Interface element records
★ ★ ★ ★ ★

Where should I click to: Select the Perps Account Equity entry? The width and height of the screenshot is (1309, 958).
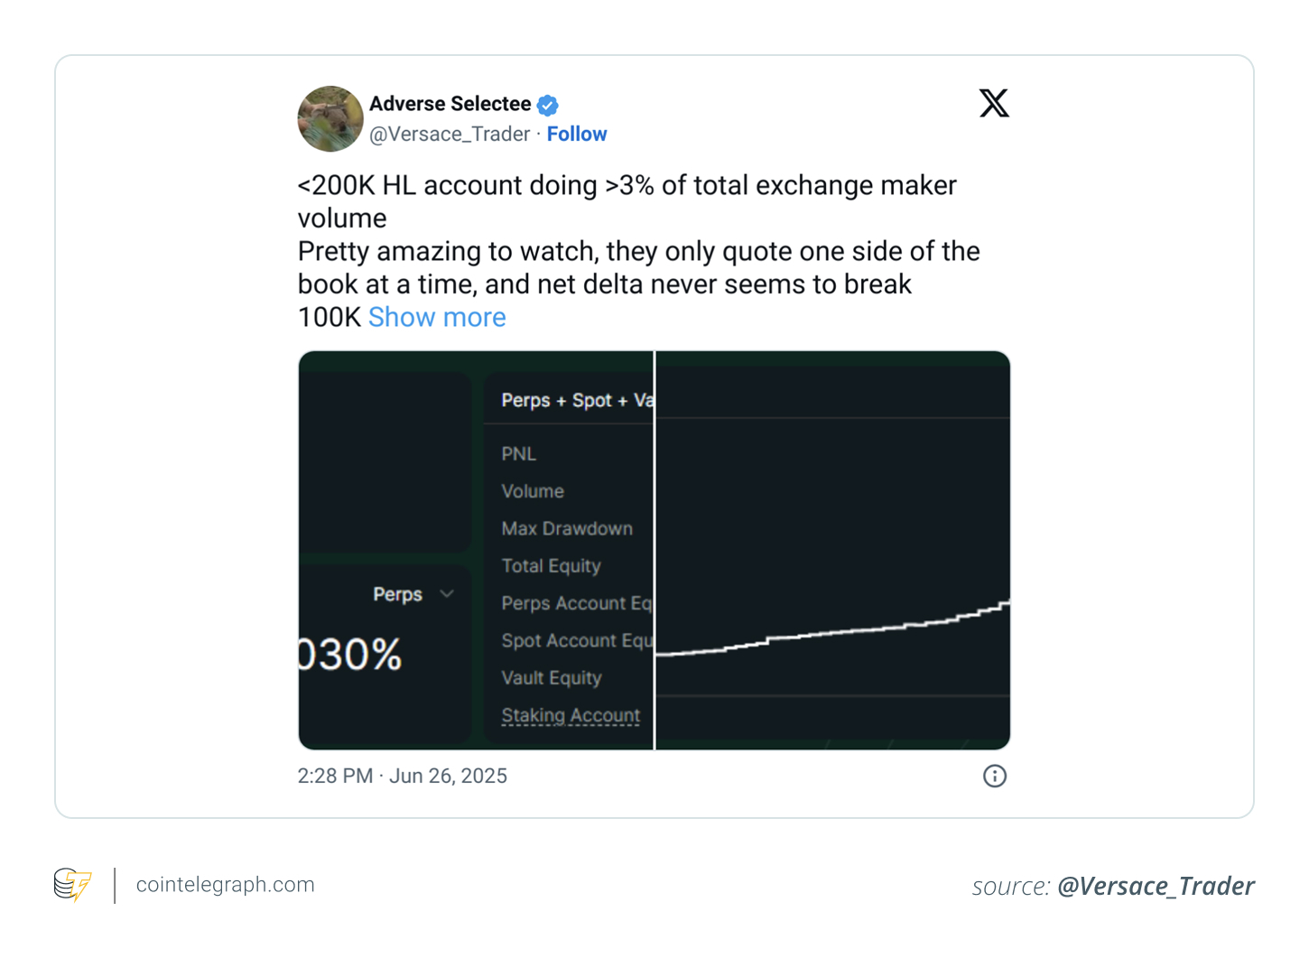pyautogui.click(x=578, y=603)
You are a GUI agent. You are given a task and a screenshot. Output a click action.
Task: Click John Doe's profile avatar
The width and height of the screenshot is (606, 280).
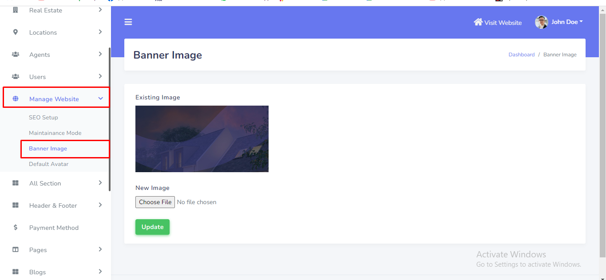point(541,22)
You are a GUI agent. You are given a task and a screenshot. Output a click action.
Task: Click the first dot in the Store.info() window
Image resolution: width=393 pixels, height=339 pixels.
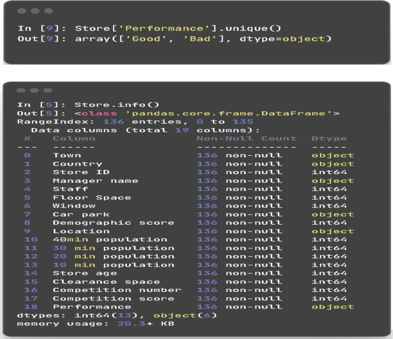coord(21,91)
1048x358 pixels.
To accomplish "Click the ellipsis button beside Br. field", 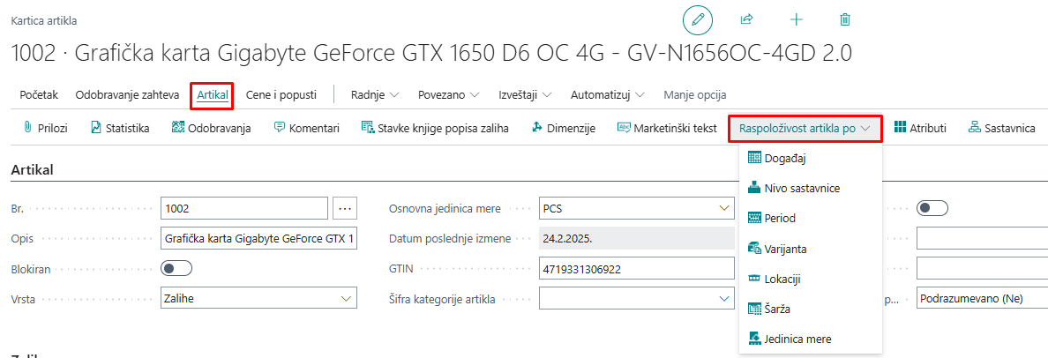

★ ★ ★ ★ ★

_Task requirements_:
Copy every line of the items above word for word, omitting the pictures.

_The solution_:
Where should I click to: Select the Perps Account Equity entry? The width and height of the screenshot is (1309, 958).
pyautogui.click(x=578, y=603)
You are a GUI agent. You are given a task and a screenshot. Output a click action.
Task: Click John Doe's profile avatar
The width and height of the screenshot is (606, 280).
point(541,22)
You are a GUI agent. You are given a task and a screenshot. Output a click action.
Task: Click the first dot in the Store.info() window
Image resolution: width=393 pixels, height=339 pixels.
coord(21,91)
1048x358 pixels.
To accomplish "Click the ellipsis button beside Br. field", 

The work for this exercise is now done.